Richie Moretti, director and founder of the world-renowned Turtle Hospital located in the heart of the Florida Keys, was ahead of his time when he renovated a 1950s mom-and-pop hotel and the girly club next store into a veterinary hospital to save sea turtles. The popular destination is an example of ecotourism at its best.
The Turtle Hospital has been rescuing, rehabilitating and returning sea turtles to the wild since 1984, when Moretti received his first permit from the State of Florida to care for marine turtles. For the first two decades, Moretti funded the Turtle Hospital with the income generated by the Hidden Harbor Motel, which he owned and operated.
In 1991, he purchased the gentlemen’s club, Fannie’s, next to the motel and renovated it into a veterinary hospital complete with a surgery suite and an emergency room. Today, the unassuming buildings may appear the same from the outside, adorned in sea foam green, but the modern medical facility behind their doors is on the cutting edge of veterinary medicine applied to sea turtles and educates more than 100,000 visitors a year.
Once motel rooms, the units now provide housing for the hospital’s animal care and maintenance staff. Other rooms have been completely repurposed for sea turtle research, a veterinary office, a water testing lab, equipment repair and retail storage. The fully-functioning veterinary hospital is now equipped with a new generation digital X-ray, 3D ultrasound, anesthesia machine, CO2 laser, electrocautery, class 4 laser, blood processing equipment and state-of-the-art video scopes for endoscopic procedures and surgeries. A full-time vet is on staff and performs sea turtle surgeries 10 days a month.

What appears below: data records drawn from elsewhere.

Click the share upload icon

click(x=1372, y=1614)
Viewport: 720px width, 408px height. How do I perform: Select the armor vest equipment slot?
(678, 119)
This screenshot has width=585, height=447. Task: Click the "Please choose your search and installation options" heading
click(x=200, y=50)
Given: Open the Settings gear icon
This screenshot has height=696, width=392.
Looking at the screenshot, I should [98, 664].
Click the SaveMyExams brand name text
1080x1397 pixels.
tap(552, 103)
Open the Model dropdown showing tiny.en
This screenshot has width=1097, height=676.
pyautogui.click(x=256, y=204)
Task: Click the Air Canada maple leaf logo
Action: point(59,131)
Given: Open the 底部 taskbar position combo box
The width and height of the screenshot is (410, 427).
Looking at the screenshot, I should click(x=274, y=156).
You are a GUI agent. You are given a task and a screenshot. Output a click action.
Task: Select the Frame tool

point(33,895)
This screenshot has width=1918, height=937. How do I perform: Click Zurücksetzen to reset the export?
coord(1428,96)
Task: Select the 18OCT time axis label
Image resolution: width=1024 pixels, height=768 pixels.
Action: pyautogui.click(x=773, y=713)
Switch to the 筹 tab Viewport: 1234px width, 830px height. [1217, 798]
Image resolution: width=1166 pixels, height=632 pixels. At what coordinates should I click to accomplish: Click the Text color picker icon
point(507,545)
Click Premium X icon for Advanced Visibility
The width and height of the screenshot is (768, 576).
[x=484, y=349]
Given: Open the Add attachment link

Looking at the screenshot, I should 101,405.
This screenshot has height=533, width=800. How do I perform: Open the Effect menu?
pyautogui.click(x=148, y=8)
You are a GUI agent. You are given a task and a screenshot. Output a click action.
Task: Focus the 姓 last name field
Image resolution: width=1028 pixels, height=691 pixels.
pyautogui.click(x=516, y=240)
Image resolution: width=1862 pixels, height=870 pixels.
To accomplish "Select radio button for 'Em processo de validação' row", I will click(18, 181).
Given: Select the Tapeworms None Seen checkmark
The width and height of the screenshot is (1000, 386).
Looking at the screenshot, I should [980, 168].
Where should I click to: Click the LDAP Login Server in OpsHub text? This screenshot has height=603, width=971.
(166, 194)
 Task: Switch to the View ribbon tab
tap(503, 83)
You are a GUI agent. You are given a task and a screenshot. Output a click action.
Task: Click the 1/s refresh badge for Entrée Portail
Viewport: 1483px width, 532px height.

More than 30 paid employees care for the sea turtles, maintain the buildings and property and offer 15 educational programs daily, 365 days a year. The Turtle Hospital ambulance has grown into a fleet of four ambulances that can be found on the road throughout Monroe County. The team at the hospital staffs a 24/7 stranding hotline with rescues covering more than 200 miles of coastline in the Keys.
In addition to rescues, the ambulances are used to transport staff and sea turtles to schools and community events for educational outreach programs. A few times a month you may see a Turtle Hospital ambulance in the Miami area, where sea turtles are taken to a veterinary ophthalmologist for eye surgeries, or parked at the Key West airport, where veterinarians fly in for sea turtle surgeries.
The facility has had some serious improvements over recent years with the help of Monroe County Tourist Development Council grants. Step behind the white picket gates and you will notice pavers where dusty gravel once lived, a stunning 80- by 50-foot tiki hut offering an open air educational and special events area, guest restrooms and standby generators.
The Turtle Hospital is a nonprofit organization, and the budget to care for sea turtles – once funded by the rental of Hidden Harbor Motel rooms – is now paid by admission fees. Not only does the Turtle Hospital care for sick and injured sea turtles locally, it supports research that helps sea turtles globally. The facility is the largest of its kind and admits sea turtle patients from as far away as New England. The nonprofit now owns the hospital and the property has a deed restriction stating it can only be used for sea turtle conservation.
The Turtle Hospital has been the subject of national and international documentaries and continues to attract visitors. The visitors to the Turtle Hospital are the same visitors enjoying the beautiful waters surrounding the islands, fishing, diving and boating. Six out of every 10 sea turtle rescue calls to the hospital’s stranding hotline come from people who have been through an educational program at the Turtle Hospital. This is a win/win for the sea turtles and for the island community.
— Bette Zirkelbach is the manager of the Turtle Hospital.